Sto leggendo, in questi giorni, Il trono vuoto, il romanzo di Roberto Andò portato sullo schermo dallo stesso autore, che nasce regista. Ho visto il film (Viva la libertà). E mi è piaciuto. Adesso sto apprezzando anche il romanzo. E siccome non scrivo recensioni, ma solo spigolature, come non mi stanco di dire, mi concedo il lusso di spendere qualche parola a proposito di un libro che non ho ancora finito di leggere. Perché no? Non sono obbligata a scrivere (e i lettori non sono obbligati a leggere) una dettagliata e al tempo stesso sintetica illustrazione del contenuto dell’opera, che dia conto di pregi e difetti, illumini i temi centrali e, insomma, faccia venire (o passare) la voglia di leggerla. A me piace pensare che una suggestione, una riflessione estemporanea possano suscitare curiosità nei viandanti del web; un’idea del libro poi ognuno se la farà avendolo tra le mani.
Mi limito a dire, della trama, che mi affascina il meccanismo che porta Enrico ed Ernani, fratelli gemelli che non si vedono da decenni, a scambiarsi la vita. Più precisamente, è Ernani, il professore di filosofia, l’originale, strampalato e asociale fratello del leader del maggior partito d’opposizione italiano, a prendersi la vita dell’altro, insediandovisi, in un momento in cui questi fugge da tutte le sue responsabilità (la politica, la famiglia) per rifugiarsi in un altro paese, per bussare alla porta di una donna del passato che gli fa spazio nel suo presente: situazione tipica, la fuga verso il passato di un uomo incapace di immaginare un futuro e la generosità accogliente di una donna che non ha bisogno di sbattergli la porta sul muso per difendere un presente già pieno di tutto quel che conta, affetti, legami familiari, un lavoro soddisfacente. Ma tutto questo è solo un espediente, mi sembra, cui l’autore ricorre per introdurre il tema che gli sta davvero a cuore, quello della manipolazione del reale insita nell’esercizio del potere: “La democrazia è il luogo della compravendita dei segreti e della paura, un luogo in cui tutti, prima o poi, possono aver bisogno di modificare la propria biografia. Tutti i potenti presumono di potere alterare la bozza della propria vita con una copia, giocando sul fatto che ormai è sempre più difficile distinguere i falsi dagli originali“. Così dice Ernani a un giornalista che crede di parlare con Enrico.
Spero di aver suscitato un po’ di curiosità sia in chi ha visto il film, sia in chi si accosta vergine a questo romanzo, senza che i dialoghi effervescenti e le descrizioni asciutte di Andò evochino i volti, le mimiche e le voci di Toni Servillo e di Valerio Mastandrea.
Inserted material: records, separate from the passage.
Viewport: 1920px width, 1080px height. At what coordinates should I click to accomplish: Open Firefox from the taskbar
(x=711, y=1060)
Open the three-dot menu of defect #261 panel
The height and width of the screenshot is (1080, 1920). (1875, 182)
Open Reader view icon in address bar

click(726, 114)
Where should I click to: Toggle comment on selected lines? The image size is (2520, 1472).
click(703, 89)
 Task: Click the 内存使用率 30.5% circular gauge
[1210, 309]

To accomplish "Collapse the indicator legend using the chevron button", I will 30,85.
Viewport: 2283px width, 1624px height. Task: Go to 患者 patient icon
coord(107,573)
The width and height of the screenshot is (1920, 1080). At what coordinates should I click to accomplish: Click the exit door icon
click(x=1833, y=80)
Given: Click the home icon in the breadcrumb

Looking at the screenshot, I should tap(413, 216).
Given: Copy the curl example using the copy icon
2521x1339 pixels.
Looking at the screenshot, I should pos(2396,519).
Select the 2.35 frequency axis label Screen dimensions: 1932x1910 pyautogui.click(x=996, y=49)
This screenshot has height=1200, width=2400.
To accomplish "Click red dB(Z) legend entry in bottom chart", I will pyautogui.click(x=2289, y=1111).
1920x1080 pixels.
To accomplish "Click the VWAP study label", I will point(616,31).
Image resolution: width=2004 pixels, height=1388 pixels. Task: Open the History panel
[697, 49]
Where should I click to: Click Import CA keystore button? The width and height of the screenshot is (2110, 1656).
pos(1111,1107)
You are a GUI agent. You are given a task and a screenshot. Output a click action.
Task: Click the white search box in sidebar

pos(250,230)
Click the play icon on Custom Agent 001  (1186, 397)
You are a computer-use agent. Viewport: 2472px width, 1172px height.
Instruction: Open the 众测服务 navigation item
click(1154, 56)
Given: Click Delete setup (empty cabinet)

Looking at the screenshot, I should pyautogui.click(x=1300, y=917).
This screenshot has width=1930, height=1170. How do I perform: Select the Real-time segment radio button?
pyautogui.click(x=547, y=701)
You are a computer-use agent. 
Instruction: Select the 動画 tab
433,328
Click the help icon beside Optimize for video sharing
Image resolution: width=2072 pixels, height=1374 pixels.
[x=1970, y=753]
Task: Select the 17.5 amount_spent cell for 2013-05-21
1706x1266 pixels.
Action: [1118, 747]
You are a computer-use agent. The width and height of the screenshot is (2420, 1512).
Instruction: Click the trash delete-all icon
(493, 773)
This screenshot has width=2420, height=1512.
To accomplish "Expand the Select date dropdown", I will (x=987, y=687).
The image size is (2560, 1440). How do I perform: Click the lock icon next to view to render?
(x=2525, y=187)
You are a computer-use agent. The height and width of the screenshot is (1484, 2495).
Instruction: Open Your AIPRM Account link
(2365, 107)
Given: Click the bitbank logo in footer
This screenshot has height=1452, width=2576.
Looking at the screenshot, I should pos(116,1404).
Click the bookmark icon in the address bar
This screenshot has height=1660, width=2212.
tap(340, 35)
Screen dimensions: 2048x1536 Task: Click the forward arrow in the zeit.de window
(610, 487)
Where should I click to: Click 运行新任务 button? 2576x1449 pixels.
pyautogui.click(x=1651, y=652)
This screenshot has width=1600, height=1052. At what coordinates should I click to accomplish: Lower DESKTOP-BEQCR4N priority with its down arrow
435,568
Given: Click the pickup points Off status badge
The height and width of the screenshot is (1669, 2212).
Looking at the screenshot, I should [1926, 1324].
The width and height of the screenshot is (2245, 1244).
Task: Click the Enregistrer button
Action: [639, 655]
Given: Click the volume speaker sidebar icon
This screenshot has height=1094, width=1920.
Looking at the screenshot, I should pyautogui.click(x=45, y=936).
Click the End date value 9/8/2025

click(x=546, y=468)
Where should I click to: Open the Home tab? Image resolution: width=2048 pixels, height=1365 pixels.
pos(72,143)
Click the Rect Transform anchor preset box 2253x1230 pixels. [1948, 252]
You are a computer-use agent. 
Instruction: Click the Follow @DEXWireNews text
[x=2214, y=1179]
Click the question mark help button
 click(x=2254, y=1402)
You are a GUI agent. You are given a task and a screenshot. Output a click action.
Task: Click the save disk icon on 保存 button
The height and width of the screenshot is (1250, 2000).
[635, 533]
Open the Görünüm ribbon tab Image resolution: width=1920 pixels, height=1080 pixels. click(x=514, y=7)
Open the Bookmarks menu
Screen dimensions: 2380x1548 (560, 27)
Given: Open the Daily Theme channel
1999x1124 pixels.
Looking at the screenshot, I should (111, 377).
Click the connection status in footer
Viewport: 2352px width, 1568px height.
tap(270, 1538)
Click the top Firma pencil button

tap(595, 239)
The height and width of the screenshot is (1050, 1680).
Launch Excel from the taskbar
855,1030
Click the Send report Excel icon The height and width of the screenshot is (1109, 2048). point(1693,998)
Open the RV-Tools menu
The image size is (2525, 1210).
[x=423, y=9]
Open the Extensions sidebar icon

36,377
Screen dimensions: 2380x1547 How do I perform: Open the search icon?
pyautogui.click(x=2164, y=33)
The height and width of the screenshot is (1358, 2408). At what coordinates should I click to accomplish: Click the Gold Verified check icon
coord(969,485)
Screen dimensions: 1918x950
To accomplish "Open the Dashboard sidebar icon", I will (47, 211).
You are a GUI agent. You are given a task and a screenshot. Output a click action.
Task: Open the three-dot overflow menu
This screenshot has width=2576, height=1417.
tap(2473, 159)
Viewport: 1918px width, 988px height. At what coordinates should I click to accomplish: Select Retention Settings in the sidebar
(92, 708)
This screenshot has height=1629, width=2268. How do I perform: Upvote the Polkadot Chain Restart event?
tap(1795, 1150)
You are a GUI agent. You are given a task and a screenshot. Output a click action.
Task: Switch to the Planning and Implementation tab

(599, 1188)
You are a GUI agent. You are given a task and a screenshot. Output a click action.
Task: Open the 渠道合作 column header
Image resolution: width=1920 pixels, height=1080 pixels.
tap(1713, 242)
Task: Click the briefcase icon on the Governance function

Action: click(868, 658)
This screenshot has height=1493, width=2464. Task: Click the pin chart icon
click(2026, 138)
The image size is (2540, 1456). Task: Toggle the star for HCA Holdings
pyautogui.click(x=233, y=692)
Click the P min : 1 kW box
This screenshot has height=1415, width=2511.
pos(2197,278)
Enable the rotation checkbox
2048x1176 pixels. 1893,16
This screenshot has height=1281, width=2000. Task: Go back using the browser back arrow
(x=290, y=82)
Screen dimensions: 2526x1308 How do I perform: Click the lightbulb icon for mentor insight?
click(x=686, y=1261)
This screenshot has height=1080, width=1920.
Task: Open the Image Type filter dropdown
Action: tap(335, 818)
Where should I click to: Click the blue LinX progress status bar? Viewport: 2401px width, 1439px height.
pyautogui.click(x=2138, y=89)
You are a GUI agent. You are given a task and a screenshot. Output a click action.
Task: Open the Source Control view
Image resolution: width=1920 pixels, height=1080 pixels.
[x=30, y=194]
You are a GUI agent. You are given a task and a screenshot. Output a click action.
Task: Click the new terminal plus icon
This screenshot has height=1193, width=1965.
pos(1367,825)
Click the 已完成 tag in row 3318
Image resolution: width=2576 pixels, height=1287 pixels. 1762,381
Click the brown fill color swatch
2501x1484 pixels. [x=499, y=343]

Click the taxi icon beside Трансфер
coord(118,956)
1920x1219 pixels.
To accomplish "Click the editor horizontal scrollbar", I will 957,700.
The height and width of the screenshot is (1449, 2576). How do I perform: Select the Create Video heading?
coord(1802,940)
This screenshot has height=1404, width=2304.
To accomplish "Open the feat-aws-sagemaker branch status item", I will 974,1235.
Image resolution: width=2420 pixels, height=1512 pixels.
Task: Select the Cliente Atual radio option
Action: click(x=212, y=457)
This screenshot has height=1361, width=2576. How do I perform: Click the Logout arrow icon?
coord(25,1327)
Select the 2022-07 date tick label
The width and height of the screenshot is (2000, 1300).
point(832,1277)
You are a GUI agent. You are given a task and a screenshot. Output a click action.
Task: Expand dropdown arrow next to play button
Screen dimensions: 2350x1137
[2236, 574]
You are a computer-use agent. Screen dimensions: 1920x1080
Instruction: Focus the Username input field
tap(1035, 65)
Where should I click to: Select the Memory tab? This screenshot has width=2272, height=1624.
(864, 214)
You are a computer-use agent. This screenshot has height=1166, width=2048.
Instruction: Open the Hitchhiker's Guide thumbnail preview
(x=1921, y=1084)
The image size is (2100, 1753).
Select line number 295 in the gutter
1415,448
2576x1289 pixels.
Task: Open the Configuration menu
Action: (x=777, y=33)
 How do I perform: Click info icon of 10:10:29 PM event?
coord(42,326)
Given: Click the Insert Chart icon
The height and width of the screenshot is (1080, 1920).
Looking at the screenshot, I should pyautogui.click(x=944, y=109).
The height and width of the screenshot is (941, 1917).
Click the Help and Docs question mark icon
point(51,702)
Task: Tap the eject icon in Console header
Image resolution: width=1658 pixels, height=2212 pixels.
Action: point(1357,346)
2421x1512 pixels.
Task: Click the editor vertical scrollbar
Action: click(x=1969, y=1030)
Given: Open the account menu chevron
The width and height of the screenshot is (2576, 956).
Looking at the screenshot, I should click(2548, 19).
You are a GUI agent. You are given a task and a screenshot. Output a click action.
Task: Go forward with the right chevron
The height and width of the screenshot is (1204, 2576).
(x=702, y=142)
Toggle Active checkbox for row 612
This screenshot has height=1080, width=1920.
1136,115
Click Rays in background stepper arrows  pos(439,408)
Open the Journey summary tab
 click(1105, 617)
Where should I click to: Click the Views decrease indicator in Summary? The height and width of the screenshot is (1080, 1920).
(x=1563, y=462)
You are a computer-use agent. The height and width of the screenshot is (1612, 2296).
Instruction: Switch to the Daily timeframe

Un’ultima impressione, a proposito della prosa asciutta e dei dialoghi intriganti di Andò: si sente che il libro è stato scritto da un regista. L’intreccio prevale sul modo di raccontare. Questo tipo di lettura accende una specie di schermo interiore sul quale scorrono le immagini; credo che ciò avverrebbe anche se non ne fosse già stato tratto un film o se il lettore non lo avesse visto.